X-Message-Number: 4450
From:  (Thomas Donaldson)
Subject: Re: CryoNet #4442 - #4448
Date: Thu, 25 May 1995 11:40:28 -0700 (PDT)

To Ivan Bozzonetti:

It's not at all clear that uploading will be needed for cryonic suspension. 
In the first place, the notion of uploading the position and shape of every 
molecule was stated by Ralph Merkle as something which could be done, not as
something which would be necessary. In the second place, even though we don't
yet have a full handle on it, the purpose of cryonic suspension is to 
preserve the ESSENTIAL features of our brain. Many cell structures can be 
destroyed without even touching those essential features, which include such
things as memory and consciousness. (For instance, mitochondria are unlikely
to play a role in memory preservation at LN temperatures).
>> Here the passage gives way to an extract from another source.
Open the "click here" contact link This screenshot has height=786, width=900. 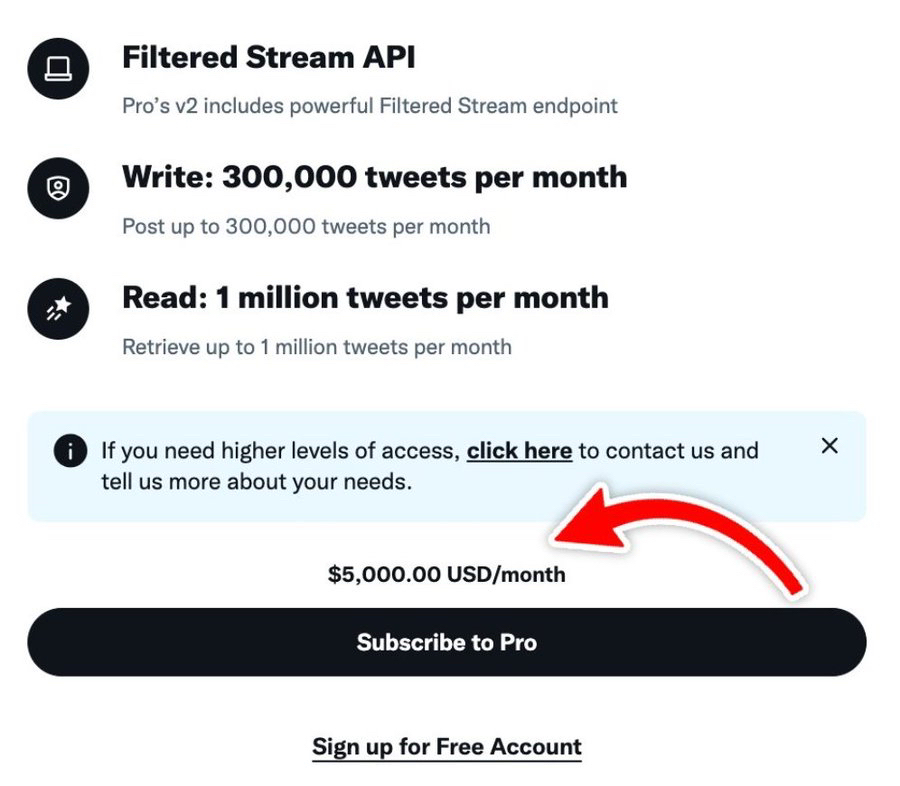coord(519,451)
The main feature of our brains which must be preserved is their small-scale
connectivity. Right now there is some dispute about this on cryonet, but it
does give us a goal way short of total uploading. Vitrification, which some
cryonicists are working on, will probably preserve this brain feature very
well. It is still unknown to what degree we can preserve that connectivity 
without vitrification. Restoring it may require a good deal of AI to do the
detective work required (for instance, synapses stick together while the
actual connections may not. We may be able to work out just which neurons
a given neuron attached to be looking at other chemicals involved: there are
as many as 150 different types of neuron in our brain, and each one will
have its own chemical signature).

If you insist on uploading, you may as well give up. It's very unlikely that
uploading at the scale required will become available within your lifespan ...
unless, that it, we all learn how to increase our natural lifespan a good
deal before then. Not only that, but current proposals for uploading (you
might read Merkle's stuff) involve the total destruction of the brain in
the course of working out its small-scale structure. This is not a procedure
you could apply to yourself before suspension.

Finally, as I hope you understand by now, most people who make arrangements for
suspension do so not in the belief that they will certainly be revived but 
from the belief that their chance of revival is a great deal better with 
cryonics than with any other method. And it IS quite arrogant of anyone living
now to make solid claims about what future medical science can or cannot do.